Kulihat lagi sekeliling ruangan yang aku tempati ini. Terlihat di pojok ruangan dua anak. Yang satu gempal dan yang satunya kurus.
”Itu Bayu dan Surya gumamku”
Kenapa wajah mereka begitu kusut, kenapa dia ada di sini. Bukanya seharusnya ia bersekolah. Aku juga kenapa ada disini. Aku masih saja bingung denagn apa yang sebenarnya terjadi. Kuingat kembali apa yang terjadi pada diriku, semakin ku ingat, semakin sakit kurasakan kepalaku.
Kulihat segelas air tergeletak di meja dekat tempat kuberbaring, ingin kurengkuh gelas itu. Tapi tak tau kenapa tangan ini terasa sungguh berat. Tak ada kerjasama tangan dan tubuhku ini. ”Kenapa tanganku?” pikirku dalam hati. Terus kucoba dan terus kucoba mengangkat tanganku ini tapi serasa tertindih beban yang sungguh berat tanganku tetap pada posisi semula, bahkan kucoba menggerakkan jari-jari kecilku pun sungguh serasa berat. Kususuri tangaku dengan padanganku, kulihat seikat kain putih membungkus tanganku yang tak bisa merasakan apa-apa. Kulihat kakiku yang dari tadi tak pernah kurasakan kehadiranya dalam tubuhku tergantung pada sebuah tiang penyangga dengan dipenuhi kain-kain putih.
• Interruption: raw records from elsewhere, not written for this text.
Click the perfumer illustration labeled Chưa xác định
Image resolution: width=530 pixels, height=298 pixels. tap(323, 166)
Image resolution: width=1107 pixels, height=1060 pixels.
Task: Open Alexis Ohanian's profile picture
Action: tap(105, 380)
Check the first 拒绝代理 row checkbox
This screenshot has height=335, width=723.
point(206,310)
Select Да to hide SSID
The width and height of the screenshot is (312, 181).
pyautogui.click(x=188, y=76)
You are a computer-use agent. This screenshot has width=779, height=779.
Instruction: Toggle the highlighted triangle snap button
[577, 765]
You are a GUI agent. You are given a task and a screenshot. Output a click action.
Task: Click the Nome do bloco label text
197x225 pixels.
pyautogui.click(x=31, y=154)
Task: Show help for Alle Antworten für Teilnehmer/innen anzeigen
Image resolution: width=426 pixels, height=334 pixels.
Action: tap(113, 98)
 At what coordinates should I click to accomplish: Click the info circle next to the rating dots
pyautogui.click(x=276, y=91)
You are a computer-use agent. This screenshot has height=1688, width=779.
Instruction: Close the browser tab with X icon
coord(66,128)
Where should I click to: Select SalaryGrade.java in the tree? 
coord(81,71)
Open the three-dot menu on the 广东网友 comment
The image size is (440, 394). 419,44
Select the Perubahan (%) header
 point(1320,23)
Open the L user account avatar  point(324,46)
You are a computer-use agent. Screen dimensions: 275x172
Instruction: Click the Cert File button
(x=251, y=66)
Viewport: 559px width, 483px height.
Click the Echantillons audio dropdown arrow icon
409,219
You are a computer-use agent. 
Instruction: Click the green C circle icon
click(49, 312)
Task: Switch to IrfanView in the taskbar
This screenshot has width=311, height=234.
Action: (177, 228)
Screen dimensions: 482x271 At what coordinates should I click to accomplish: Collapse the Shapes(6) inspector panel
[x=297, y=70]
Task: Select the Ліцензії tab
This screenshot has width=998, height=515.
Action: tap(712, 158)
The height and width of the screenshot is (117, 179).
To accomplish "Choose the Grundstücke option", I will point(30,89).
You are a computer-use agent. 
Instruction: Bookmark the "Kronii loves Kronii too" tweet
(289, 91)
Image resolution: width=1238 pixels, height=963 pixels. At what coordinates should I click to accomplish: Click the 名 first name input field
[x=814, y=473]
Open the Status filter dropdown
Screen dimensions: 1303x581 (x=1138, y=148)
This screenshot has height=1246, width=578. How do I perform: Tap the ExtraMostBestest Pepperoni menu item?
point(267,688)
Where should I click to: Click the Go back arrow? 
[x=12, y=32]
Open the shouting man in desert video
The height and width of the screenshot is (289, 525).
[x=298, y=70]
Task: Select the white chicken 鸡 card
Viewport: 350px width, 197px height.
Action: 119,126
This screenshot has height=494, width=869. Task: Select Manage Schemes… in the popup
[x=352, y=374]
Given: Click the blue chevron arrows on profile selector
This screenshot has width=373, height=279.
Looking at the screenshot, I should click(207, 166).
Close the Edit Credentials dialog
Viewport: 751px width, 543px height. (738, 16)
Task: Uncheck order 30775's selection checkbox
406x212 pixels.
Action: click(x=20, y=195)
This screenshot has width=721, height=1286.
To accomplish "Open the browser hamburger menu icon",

”Kenapa diriku? Kenapa semua badanku seperti ini? Kenapa aku ada disini? Aku masih belum sadar dengan apa yang terjadi pada diriku, kuingat dalam-dalam semua yang terjadi, kuingat terus tapi tak juga kudapatkan ingatanku tentang semua ini. Kuingat terus. Lebih dalam dan lebih kuat kuingat semuanya. Begitu lama kucoba mengingatnya dan semakin lama kegelapan dan beban yang sangat berat terasa memenuhi kepalaku. Semakin gelap. Tiba-tiba tak dapat kukuasai semua ragaku. Gelap. Gelap. Dan gelap.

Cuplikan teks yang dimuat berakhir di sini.